UH System News Image of the Week: Photo of nene by UH Hilo environmental studies major Saxony Charlot
As an environmental studies major and gifted artist, Saxony Charlot is passionate about raising awareness for Hawaiʻi’s endangered and threatened species.
This week’s UH News Image of the Week is from Saxony Charlot, an undergraduate student in environmental studies at the University of Hawaiʻi at Hilo.
“As we’re getting ready to head home after a few days of camping and collecting bioacoustics data at Hakalau Forest National Wildlife Refuge, my team and I stop to appreciate a pair of nene, who occasionally perk up to exchange a few calls to another pair several meters away,” says Charlot.
As an environmental studies major and gifted artist, Charlot is passionate about raising awareness for Hawaiʻi’s endangered and threatened species.
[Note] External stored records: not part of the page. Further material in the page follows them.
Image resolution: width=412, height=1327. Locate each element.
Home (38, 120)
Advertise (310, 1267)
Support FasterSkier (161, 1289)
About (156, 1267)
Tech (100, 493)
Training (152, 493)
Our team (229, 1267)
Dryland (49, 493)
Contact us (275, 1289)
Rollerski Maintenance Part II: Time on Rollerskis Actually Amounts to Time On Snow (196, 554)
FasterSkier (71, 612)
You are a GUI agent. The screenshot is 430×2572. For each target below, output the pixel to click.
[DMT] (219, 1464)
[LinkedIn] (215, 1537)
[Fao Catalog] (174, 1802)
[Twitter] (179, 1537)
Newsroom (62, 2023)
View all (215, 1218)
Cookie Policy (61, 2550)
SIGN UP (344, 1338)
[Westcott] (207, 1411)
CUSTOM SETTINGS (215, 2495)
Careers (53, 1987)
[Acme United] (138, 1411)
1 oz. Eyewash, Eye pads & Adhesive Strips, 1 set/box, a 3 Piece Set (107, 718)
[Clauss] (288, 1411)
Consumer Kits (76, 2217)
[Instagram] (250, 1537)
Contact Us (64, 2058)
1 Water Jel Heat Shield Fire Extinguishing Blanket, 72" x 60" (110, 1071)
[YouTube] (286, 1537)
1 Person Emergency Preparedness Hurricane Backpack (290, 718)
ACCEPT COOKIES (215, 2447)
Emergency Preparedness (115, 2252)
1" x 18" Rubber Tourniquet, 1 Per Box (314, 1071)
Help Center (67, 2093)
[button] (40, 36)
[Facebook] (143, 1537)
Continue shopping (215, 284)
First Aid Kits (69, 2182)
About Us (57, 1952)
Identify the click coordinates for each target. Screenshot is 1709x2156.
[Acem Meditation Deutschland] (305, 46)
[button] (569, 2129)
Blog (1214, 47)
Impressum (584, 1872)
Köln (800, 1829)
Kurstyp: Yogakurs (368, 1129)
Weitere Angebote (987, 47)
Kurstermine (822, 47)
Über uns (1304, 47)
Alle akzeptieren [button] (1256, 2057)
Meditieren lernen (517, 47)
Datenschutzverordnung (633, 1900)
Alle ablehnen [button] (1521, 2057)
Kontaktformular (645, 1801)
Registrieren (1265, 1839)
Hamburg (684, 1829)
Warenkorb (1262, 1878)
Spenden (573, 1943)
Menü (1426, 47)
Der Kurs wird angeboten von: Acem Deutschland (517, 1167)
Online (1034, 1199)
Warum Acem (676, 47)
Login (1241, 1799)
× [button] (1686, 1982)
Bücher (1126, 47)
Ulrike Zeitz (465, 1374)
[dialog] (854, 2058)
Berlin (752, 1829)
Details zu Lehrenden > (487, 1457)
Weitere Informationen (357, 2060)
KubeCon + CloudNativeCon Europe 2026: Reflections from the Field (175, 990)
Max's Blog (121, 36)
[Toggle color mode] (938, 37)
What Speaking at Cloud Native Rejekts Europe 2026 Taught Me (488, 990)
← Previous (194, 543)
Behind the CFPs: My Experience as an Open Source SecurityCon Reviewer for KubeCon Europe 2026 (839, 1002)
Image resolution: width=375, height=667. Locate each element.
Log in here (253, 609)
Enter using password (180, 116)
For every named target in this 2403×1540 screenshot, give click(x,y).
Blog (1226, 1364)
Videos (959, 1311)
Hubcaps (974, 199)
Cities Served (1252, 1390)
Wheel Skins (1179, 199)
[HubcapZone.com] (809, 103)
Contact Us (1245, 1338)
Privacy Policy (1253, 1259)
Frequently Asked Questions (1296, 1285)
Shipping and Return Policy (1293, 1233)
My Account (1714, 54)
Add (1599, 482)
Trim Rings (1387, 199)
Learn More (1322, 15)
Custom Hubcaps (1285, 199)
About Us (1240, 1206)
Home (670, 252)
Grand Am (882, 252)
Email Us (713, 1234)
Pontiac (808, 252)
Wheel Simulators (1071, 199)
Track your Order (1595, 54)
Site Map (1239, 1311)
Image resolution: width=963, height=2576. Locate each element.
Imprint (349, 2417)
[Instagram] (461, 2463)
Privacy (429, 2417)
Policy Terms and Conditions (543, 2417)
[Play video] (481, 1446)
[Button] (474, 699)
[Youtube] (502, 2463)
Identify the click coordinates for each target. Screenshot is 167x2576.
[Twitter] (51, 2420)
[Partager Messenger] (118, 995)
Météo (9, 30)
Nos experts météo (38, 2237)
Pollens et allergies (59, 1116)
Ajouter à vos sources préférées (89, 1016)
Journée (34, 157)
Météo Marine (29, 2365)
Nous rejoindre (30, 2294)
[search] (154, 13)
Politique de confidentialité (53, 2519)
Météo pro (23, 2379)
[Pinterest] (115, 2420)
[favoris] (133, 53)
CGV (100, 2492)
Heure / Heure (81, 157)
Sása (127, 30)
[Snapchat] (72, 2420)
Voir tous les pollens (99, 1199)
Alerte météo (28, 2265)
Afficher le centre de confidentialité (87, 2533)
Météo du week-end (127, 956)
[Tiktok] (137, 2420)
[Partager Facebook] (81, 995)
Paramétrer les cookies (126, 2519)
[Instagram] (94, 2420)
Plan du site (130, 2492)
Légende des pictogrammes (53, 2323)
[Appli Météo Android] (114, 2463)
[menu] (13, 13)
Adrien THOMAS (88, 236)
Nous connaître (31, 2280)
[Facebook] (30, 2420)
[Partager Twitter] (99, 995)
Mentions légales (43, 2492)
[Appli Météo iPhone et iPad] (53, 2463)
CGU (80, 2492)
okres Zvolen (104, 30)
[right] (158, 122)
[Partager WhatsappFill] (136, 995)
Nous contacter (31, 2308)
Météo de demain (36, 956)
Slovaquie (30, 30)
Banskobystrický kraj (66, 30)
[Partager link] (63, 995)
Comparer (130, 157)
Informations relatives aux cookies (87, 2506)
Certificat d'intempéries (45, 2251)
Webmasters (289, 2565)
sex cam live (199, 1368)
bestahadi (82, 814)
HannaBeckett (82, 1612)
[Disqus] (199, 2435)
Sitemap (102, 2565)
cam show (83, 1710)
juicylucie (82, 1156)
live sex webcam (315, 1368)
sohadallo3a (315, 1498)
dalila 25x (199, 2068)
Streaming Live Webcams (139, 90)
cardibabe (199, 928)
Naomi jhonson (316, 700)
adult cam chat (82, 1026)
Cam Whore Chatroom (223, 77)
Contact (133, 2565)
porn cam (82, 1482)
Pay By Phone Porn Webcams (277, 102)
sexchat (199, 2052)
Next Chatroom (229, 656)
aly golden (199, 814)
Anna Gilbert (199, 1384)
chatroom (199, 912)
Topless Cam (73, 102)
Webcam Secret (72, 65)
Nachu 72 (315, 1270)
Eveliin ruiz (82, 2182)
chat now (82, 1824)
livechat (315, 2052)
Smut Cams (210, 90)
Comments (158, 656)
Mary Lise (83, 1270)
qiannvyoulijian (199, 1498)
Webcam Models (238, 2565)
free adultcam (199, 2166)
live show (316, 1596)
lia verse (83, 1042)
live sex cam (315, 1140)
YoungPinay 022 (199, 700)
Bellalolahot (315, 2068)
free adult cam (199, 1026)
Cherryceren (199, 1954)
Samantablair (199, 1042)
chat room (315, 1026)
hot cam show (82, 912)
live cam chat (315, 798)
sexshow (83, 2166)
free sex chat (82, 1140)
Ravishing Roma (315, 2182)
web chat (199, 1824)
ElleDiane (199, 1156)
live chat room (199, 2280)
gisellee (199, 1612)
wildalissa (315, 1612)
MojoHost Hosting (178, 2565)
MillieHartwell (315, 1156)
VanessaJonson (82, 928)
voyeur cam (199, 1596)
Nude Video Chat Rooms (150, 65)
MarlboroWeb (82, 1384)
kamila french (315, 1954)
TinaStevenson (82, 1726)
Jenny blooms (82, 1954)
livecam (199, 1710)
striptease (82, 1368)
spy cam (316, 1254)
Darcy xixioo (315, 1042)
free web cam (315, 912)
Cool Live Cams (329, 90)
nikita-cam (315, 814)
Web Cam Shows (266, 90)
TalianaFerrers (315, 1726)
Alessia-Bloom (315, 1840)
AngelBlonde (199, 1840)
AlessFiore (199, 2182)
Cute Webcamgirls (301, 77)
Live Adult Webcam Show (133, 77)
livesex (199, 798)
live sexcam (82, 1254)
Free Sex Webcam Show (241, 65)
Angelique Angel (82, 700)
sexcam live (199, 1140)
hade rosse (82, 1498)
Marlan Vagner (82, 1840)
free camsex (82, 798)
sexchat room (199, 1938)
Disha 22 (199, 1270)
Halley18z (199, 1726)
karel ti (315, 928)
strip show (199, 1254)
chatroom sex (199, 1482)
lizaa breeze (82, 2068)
As she pursues her scientific studies at UH Hilo, her stunning artwork is flourishing.
“Hawaiian ecosystems are my passion,” she says. “It’s always just called to me. Since I was a kid, I’ve had a keen interest in Hawaiʻi’s native species and their conservation.”
Charlot was born and raised on Oʻahu and grew up on a small family farm in Waimānalo to a family of artists. She is the great-granddaughter of Jean Charlot, a muralist and painter of great fame, born 1898 in Paris, France, and who died in 1979 in Honolulu. (Jean Charlot came to the University of Hawaiʻi to create his first UH Mānoa mural in 1949. He liked Hawaiʻi so much that he decided to make it his home, becoming a part of the UH Mānoa art department. There are three additional murals of Jean Charlot’s on the UH Mānoa campus.)